Edit the data below by changing every "Image resolution" to "Screen size" and leaving everything else as it is.

(begin)

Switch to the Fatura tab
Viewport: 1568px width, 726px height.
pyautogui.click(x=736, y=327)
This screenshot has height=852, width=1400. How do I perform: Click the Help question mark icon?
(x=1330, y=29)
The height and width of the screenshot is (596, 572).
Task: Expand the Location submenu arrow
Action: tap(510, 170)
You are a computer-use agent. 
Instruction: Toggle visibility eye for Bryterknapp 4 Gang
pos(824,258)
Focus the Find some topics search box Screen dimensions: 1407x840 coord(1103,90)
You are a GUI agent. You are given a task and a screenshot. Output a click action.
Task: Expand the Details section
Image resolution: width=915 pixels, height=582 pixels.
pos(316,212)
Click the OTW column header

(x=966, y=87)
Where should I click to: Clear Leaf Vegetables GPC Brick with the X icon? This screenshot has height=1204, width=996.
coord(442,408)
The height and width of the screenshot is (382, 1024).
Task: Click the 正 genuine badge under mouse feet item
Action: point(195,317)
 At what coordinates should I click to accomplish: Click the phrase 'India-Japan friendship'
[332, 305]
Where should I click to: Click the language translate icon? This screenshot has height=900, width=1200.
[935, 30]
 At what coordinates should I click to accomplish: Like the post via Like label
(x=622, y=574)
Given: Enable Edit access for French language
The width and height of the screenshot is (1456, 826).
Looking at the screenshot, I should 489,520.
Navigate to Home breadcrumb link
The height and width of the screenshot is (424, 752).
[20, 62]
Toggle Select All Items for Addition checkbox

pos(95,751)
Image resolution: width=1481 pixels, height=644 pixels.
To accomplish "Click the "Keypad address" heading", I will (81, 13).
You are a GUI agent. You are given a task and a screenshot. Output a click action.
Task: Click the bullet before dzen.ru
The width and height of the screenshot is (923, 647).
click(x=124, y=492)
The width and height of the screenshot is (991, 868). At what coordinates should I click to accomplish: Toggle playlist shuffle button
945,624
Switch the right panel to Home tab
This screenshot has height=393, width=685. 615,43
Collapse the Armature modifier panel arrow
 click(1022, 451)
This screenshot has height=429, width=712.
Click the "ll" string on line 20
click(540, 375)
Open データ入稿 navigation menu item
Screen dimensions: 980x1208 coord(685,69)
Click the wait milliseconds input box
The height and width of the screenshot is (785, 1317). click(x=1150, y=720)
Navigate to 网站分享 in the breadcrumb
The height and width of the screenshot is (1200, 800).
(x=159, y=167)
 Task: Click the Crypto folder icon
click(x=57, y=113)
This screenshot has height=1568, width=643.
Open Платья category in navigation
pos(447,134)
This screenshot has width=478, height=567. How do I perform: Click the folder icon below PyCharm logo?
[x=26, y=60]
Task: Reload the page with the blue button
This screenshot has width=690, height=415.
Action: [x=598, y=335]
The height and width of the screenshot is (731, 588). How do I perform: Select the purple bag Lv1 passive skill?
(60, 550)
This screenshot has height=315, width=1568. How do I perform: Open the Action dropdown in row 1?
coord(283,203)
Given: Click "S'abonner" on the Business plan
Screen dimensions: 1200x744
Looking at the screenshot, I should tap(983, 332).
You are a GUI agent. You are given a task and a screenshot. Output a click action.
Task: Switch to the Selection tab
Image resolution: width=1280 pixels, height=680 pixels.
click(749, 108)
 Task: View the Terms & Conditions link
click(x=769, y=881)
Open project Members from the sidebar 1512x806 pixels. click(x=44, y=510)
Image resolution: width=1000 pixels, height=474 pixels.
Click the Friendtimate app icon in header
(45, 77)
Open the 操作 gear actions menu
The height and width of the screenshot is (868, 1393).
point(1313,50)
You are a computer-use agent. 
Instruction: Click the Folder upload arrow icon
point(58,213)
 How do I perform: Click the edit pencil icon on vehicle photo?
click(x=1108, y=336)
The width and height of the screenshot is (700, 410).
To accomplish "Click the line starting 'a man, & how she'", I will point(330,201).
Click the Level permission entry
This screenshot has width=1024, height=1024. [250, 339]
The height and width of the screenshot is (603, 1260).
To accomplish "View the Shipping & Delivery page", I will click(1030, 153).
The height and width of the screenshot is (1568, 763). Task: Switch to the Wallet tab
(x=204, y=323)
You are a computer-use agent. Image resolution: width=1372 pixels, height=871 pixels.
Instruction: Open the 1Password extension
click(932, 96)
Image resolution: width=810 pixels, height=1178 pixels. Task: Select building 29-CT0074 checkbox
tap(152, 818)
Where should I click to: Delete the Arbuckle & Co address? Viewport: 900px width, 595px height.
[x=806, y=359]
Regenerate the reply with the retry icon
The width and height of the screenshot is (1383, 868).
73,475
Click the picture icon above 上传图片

(end)

## REPLY
Switch to the Fatura tab
Viewport: 1568px width, 726px height.
pyautogui.click(x=736, y=327)
This screenshot has height=852, width=1400. How do I perform: Click the Help question mark icon?
(x=1330, y=29)
The height and width of the screenshot is (596, 572).
Task: Expand the Location submenu arrow
Action: tap(510, 170)
You are a computer-use agent. 
Instruction: Toggle visibility eye for Bryterknapp 4 Gang
pos(824,258)
Focus the Find some topics search box Screen dimensions: 1407x840 coord(1103,90)
You are a GUI agent. You are given a task and a screenshot. Output a click action.
Task: Expand the Details section
Screen size: width=915 pixels, height=582 pixels.
pos(316,212)
Click the OTW column header

(x=966, y=87)
Where should I click to: Clear Leaf Vegetables GPC Brick with the X icon? This screenshot has height=1204, width=996.
coord(442,408)
The height and width of the screenshot is (382, 1024).
Task: Click the 正 genuine badge under mouse feet item
Action: point(195,317)
 At what coordinates should I click to accomplish: Click the phrase 'India-Japan friendship'
[332, 305]
Where should I click to: Click the language translate icon? This screenshot has height=900, width=1200.
[935, 30]
 At what coordinates should I click to accomplish: Like the post via Like label
(x=622, y=574)
Given: Enable Edit access for French language
The width and height of the screenshot is (1456, 826).
Looking at the screenshot, I should 489,520.
Navigate to Home breadcrumb link
The height and width of the screenshot is (424, 752).
[20, 62]
Toggle Select All Items for Addition checkbox

pos(95,751)
Screen size: width=1481 pixels, height=644 pixels.
To accomplish "Click the "Keypad address" heading", I will (81, 13).
You are a GUI agent. You are given a task and a screenshot. Output a click action.
Task: Click the bullet before dzen.ru
The width and height of the screenshot is (923, 647).
click(x=124, y=492)
The width and height of the screenshot is (991, 868). At what coordinates should I click to accomplish: Toggle playlist shuffle button
945,624
Switch the right panel to Home tab
This screenshot has height=393, width=685. 615,43
Collapse the Armature modifier panel arrow
 click(1022, 451)
This screenshot has height=429, width=712.
Click the "ll" string on line 20
click(540, 375)
Open データ入稿 navigation menu item
Screen dimensions: 980x1208 coord(685,69)
Click the wait milliseconds input box
The height and width of the screenshot is (785, 1317). click(x=1150, y=720)
Navigate to 网站分享 in the breadcrumb
The height and width of the screenshot is (1200, 800).
(x=159, y=167)
 Task: Click the Crypto folder icon
click(x=57, y=113)
This screenshot has height=1568, width=643.
Open Платья category in navigation
pos(447,134)
This screenshot has width=478, height=567. How do I perform: Click the folder icon below PyCharm logo?
[x=26, y=60]
Task: Reload the page with the blue button
This screenshot has width=690, height=415.
Action: [x=598, y=335]
The height and width of the screenshot is (731, 588). How do I perform: Select the purple bag Lv1 passive skill?
(60, 550)
This screenshot has height=315, width=1568. How do I perform: Open the Action dropdown in row 1?
coord(283,203)
Given: Click "S'abonner" on the Business plan
Screen dimensions: 1200x744
Looking at the screenshot, I should tap(983, 332).
You are a GUI agent. You are given a task and a screenshot. Output a click action.
Task: Switch to the Selection tab
Screen size: width=1280 pixels, height=680 pixels.
click(749, 108)
 Task: View the Terms & Conditions link
click(x=769, y=881)
Open project Members from the sidebar 1512x806 pixels. click(x=44, y=510)
Screen size: width=1000 pixels, height=474 pixels.
Click the Friendtimate app icon in header
(45, 77)
Open the 操作 gear actions menu
The height and width of the screenshot is (868, 1393).
point(1313,50)
You are a computer-use agent. 
Instruction: Click the Folder upload arrow icon
point(58,213)
 How do I perform: Click the edit pencil icon on vehicle photo?
click(x=1108, y=336)
The width and height of the screenshot is (700, 410).
To accomplish "Click the line starting 'a man, & how she'", I will point(330,201).
Click the Level permission entry
This screenshot has width=1024, height=1024. [250, 339]
The height and width of the screenshot is (603, 1260).
To accomplish "View the Shipping & Delivery page", I will click(1030, 153).
The height and width of the screenshot is (1568, 763). Task: Switch to the Wallet tab
(x=204, y=323)
You are a computer-use agent. Screen size: width=1372 pixels, height=871 pixels.
Instruction: Open the 1Password extension
click(932, 96)
Screen size: width=810 pixels, height=1178 pixels. Task: Select building 29-CT0074 checkbox
tap(152, 818)
Where should I click to: Delete the Arbuckle & Co address? Viewport: 900px width, 595px height.
[x=806, y=359]
Regenerate the reply with the retry icon
The width and height of the screenshot is (1383, 868).
73,475
Click the picture icon above 上传图片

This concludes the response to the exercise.